In the context of Perl 6, what do The People Want?  When I'm writing modules
and other things that other developers will use, I usually find that the #1
thing they want is ease-of-understanding: if they can't understand it
between two bites of ramen, it's too complicated.

With that verbose introduction in mind, I'd like to jump in the waters of
the discussion with this concern.  In Exegesis 3 Damian suggests default
params like this:

   sub load_data ($filename ; $version / /= 1) {...}

(Disclaimer: I'm putting a space between / and / because otherwise my mail
client does funny things with the text.  Sheesh.) Now, I'm thrilled about
/ /= . However, the technique for defaulting params seems a unnecessarily
complicated.  The following code could mean just the same thing.

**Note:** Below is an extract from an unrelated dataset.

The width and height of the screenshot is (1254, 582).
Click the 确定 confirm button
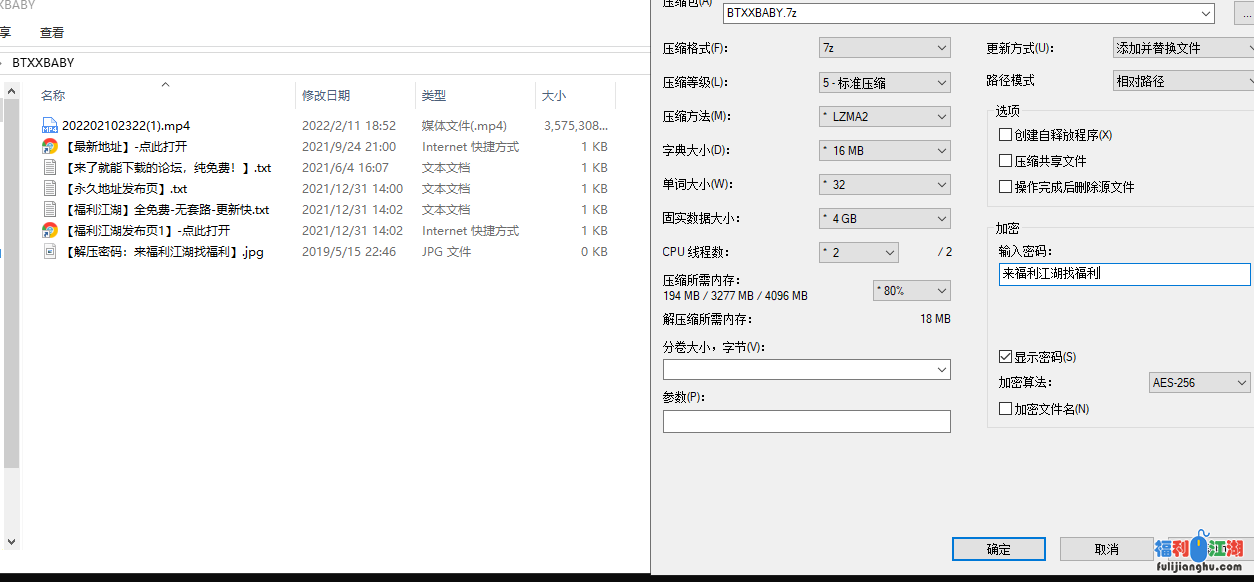pos(998,549)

    sub load_data ($filename ; $version = 1) {...}

It all depends on how you read it.  If you read it as "first get @_, then
overlay it with these new variables" then only / /= makes sense.  But if you
read it "create these new variables, then overlay it with @_" then they both
make sense.  It's sorta like %options = ('version' => 1, @_);  The great
advantage of the latter structure is that it's easier to understand, and
(dare I say it?) it's the way other programming languages work.  Perl 6 is
already getting a reputation as ten times more cryptic than Perl 5, and
though it's always been an undeserved reputation, let's not feed the flames.